> **What you have to do**
What do the lines say, reproduced word for word, from the first of the entries below through the line bearing "The height and width of the screenshot is (602, 1125)."?

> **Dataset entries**

****

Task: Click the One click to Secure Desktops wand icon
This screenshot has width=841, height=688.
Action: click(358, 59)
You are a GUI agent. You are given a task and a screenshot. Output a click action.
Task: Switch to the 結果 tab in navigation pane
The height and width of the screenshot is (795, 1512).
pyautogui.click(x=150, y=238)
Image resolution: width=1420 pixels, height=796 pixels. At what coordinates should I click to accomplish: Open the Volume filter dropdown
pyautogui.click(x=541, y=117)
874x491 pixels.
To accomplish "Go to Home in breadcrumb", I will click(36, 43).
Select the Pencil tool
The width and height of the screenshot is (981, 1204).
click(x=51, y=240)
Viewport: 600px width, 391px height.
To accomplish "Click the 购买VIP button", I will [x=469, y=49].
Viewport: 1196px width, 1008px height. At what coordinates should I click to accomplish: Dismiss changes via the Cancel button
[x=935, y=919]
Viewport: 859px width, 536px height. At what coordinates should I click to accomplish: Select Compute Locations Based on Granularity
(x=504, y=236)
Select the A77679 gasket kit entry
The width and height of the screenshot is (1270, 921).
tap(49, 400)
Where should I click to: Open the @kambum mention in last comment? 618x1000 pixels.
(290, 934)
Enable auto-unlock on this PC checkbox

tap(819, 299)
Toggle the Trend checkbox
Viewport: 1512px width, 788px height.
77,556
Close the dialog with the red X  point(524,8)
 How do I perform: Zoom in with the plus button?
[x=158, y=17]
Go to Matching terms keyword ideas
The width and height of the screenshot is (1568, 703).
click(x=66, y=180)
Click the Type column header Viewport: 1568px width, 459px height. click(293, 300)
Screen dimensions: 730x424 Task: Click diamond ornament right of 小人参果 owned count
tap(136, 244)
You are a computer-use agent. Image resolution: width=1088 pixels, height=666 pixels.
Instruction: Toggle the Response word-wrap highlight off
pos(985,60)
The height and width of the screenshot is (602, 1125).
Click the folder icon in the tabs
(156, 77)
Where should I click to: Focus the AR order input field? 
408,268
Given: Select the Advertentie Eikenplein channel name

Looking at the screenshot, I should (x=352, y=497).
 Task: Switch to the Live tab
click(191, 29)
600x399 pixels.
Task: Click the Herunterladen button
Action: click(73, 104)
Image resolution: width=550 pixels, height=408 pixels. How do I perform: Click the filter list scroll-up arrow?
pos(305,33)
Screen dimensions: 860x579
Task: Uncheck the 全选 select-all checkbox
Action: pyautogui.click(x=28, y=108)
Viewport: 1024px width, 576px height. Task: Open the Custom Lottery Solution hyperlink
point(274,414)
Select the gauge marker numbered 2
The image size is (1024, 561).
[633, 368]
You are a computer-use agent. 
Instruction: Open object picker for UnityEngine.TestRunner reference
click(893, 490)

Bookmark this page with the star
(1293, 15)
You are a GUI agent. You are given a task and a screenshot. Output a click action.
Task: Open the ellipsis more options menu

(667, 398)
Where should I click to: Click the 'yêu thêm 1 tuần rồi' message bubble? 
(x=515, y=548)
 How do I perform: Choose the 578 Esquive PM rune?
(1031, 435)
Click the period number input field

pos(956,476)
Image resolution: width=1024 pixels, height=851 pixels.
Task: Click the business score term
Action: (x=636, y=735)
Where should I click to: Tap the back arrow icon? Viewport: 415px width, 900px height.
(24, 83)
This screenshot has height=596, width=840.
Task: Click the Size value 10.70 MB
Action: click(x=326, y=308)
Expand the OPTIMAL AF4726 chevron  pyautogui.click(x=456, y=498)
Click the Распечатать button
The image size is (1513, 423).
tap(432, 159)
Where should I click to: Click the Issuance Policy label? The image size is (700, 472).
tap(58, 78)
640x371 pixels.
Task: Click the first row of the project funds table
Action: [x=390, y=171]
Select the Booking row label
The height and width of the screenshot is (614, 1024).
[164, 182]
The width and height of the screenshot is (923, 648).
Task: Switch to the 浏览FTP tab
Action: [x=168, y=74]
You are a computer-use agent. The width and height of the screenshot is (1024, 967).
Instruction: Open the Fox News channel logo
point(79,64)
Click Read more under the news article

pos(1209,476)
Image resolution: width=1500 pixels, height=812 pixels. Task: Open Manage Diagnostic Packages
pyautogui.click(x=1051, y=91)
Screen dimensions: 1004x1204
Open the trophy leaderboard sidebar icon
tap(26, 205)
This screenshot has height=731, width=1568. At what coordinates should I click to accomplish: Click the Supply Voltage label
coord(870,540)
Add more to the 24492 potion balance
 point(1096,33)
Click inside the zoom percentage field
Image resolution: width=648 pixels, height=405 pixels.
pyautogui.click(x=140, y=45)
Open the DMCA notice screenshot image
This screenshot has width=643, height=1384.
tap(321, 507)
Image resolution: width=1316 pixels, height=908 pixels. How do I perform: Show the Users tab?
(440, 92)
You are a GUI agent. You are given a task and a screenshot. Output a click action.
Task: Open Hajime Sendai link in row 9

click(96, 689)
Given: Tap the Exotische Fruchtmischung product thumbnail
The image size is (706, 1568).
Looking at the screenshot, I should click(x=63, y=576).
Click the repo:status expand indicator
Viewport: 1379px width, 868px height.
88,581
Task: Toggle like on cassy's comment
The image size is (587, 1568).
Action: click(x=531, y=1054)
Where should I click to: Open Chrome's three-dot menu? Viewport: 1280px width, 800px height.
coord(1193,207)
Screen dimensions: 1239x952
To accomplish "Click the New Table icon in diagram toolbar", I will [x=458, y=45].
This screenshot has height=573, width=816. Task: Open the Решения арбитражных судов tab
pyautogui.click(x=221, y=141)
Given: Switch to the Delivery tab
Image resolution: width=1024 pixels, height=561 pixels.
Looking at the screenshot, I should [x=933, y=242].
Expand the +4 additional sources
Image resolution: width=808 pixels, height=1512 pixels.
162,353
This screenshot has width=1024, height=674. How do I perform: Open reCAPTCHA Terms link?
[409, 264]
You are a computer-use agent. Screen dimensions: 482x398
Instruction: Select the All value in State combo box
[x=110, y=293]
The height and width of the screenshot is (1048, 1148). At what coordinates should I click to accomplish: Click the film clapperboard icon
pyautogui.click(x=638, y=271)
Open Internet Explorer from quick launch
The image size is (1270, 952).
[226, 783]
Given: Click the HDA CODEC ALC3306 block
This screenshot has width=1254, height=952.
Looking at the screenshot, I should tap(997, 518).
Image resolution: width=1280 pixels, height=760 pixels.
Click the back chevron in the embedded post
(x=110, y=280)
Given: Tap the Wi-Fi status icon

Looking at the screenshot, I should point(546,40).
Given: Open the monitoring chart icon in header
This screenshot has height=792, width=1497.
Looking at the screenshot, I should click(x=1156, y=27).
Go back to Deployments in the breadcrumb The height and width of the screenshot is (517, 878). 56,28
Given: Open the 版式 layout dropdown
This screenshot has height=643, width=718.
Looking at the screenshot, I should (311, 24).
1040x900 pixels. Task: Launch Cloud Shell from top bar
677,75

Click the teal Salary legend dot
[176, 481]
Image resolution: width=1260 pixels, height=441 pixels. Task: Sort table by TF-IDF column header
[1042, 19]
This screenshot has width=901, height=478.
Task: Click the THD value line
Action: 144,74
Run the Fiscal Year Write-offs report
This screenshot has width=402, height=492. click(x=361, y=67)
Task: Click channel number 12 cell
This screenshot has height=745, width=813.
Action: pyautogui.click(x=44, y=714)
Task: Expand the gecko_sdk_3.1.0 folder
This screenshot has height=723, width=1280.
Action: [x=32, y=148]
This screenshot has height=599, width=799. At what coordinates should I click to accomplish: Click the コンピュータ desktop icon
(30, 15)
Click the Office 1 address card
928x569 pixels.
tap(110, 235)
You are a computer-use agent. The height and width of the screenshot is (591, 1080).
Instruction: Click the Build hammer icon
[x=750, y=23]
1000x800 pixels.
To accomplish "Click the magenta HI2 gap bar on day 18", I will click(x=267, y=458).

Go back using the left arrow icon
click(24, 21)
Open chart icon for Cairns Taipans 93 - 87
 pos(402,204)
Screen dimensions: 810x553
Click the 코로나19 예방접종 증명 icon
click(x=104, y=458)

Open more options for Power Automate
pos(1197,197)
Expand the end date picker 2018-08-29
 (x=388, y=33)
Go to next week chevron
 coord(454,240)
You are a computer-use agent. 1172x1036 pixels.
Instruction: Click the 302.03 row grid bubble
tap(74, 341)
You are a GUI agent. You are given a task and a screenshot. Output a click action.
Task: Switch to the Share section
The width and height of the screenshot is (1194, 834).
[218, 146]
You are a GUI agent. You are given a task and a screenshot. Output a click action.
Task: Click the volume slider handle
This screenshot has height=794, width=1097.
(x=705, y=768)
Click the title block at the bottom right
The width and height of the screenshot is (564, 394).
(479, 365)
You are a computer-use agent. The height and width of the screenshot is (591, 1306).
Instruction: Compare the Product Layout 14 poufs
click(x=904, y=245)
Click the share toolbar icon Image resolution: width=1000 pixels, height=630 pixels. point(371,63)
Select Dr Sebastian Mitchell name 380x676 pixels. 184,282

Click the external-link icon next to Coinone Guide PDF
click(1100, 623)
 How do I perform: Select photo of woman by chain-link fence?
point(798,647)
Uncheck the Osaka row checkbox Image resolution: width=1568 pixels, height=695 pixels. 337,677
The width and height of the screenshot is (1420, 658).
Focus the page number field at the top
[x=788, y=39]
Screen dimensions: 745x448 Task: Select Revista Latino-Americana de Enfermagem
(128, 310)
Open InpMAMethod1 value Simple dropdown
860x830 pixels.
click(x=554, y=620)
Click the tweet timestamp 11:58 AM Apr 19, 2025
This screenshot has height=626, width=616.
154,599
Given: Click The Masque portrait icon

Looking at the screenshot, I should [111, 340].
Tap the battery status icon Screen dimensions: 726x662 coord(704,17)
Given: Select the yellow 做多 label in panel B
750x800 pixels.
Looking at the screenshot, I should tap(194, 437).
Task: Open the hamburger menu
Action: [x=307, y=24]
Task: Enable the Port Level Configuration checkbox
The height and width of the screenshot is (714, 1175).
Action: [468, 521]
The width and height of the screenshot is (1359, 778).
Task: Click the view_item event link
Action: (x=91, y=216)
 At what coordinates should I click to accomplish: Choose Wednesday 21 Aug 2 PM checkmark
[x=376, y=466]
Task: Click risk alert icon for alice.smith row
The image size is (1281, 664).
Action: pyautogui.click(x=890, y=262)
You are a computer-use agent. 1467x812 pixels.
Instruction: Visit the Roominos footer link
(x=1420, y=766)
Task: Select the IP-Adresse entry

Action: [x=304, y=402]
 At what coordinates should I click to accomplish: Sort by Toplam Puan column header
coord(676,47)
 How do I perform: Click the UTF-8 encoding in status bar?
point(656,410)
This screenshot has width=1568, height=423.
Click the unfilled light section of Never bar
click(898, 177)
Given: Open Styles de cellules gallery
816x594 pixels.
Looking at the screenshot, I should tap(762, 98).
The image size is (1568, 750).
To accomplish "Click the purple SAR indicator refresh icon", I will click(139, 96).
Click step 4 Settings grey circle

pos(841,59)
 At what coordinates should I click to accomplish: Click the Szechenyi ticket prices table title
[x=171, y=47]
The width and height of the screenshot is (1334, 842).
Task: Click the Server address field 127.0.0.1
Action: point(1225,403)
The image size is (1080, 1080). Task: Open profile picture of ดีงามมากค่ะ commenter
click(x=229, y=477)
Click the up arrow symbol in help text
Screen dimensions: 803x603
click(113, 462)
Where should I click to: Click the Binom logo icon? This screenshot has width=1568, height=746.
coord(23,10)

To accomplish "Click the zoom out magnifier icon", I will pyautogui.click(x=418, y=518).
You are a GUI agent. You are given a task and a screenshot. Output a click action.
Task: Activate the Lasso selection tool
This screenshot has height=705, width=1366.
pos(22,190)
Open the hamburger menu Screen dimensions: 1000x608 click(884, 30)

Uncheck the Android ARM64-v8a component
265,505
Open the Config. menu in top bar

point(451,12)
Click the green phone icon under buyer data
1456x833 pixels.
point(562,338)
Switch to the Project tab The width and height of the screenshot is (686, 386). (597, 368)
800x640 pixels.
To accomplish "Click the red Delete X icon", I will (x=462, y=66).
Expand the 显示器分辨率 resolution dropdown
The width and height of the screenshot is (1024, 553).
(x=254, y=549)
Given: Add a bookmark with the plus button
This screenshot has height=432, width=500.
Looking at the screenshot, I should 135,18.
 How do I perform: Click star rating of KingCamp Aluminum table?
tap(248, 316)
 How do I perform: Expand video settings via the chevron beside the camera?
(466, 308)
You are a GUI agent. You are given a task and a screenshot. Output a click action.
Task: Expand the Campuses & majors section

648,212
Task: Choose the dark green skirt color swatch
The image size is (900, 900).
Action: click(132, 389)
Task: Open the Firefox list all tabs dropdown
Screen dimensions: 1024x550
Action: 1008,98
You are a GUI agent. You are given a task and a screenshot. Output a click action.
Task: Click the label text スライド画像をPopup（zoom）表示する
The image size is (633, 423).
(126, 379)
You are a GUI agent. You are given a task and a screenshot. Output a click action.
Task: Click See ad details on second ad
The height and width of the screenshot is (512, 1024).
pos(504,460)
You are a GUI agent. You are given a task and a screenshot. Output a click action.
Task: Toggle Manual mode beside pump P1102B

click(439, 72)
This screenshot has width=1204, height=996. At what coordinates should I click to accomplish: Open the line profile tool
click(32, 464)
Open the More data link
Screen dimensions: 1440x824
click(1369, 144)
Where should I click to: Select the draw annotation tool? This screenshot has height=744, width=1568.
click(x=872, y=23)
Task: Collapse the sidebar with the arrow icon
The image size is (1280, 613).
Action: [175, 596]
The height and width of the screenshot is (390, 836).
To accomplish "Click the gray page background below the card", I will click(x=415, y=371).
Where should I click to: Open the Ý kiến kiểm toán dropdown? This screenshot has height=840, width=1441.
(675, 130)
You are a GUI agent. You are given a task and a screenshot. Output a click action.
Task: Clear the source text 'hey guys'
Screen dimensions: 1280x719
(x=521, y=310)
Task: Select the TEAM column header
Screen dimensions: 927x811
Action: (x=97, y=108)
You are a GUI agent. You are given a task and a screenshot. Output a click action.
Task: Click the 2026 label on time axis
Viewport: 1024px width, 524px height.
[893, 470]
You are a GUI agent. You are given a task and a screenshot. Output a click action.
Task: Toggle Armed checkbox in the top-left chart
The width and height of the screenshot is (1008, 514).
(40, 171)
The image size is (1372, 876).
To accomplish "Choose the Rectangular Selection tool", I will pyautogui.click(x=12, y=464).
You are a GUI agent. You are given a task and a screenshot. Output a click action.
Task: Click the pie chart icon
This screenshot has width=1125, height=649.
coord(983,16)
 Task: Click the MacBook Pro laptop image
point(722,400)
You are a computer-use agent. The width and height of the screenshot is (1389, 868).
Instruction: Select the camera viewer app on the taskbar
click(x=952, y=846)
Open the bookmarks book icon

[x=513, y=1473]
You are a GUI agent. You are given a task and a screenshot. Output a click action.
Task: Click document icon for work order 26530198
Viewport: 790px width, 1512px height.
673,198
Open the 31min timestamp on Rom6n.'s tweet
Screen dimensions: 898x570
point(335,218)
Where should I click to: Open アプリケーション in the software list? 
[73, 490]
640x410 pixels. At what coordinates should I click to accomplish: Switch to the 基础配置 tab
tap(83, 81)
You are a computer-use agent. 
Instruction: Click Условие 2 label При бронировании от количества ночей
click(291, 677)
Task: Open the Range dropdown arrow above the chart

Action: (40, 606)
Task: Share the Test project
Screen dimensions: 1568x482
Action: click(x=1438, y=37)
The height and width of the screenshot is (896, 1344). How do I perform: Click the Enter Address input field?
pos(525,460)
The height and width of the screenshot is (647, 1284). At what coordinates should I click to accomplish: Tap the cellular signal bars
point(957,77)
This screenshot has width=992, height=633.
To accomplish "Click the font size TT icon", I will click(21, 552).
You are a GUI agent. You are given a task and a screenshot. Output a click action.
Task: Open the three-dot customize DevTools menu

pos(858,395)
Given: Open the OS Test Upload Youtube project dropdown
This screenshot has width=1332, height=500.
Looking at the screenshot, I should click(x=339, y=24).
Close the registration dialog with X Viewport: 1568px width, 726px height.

****

> **Output for this exercise**
Task: Click the One click to Secure Desktops wand icon
This screenshot has width=841, height=688.
Action: click(358, 59)
You are a GUI agent. You are given a task and a screenshot. Output a click action.
Task: Switch to the 結果 tab in navigation pane
The height and width of the screenshot is (795, 1512).
pyautogui.click(x=150, y=238)
Image resolution: width=1420 pixels, height=796 pixels. At what coordinates should I click to accomplish: Open the Volume filter dropdown
pyautogui.click(x=541, y=117)
874x491 pixels.
To accomplish "Go to Home in breadcrumb", I will click(36, 43).
Select the Pencil tool
The width and height of the screenshot is (981, 1204).
click(x=51, y=240)
Viewport: 600px width, 391px height.
To accomplish "Click the 购买VIP button", I will [x=469, y=49].
Viewport: 1196px width, 1008px height. At what coordinates should I click to accomplish: Dismiss changes via the Cancel button
[x=935, y=919]
Viewport: 859px width, 536px height. At what coordinates should I click to accomplish: Select Compute Locations Based on Granularity
(x=504, y=236)
Select the A77679 gasket kit entry
The width and height of the screenshot is (1270, 921).
tap(49, 400)
Where should I click to: Open the @kambum mention in last comment? 618x1000 pixels.
(290, 934)
Enable auto-unlock on this PC checkbox

tap(819, 299)
Toggle the Trend checkbox
Viewport: 1512px width, 788px height.
77,556
Close the dialog with the red X  point(524,8)
 How do I perform: Zoom in with the plus button?
[x=158, y=17]
Go to Matching terms keyword ideas
The width and height of the screenshot is (1568, 703).
click(x=66, y=180)
Click the Type column header Viewport: 1568px width, 459px height. click(293, 300)
Screen dimensions: 730x424 Task: Click diamond ornament right of 小人参果 owned count
tap(136, 244)
You are a computer-use agent. Image resolution: width=1088 pixels, height=666 pixels.
Instruction: Toggle the Response word-wrap highlight off
pos(985,60)
The height and width of the screenshot is (602, 1125).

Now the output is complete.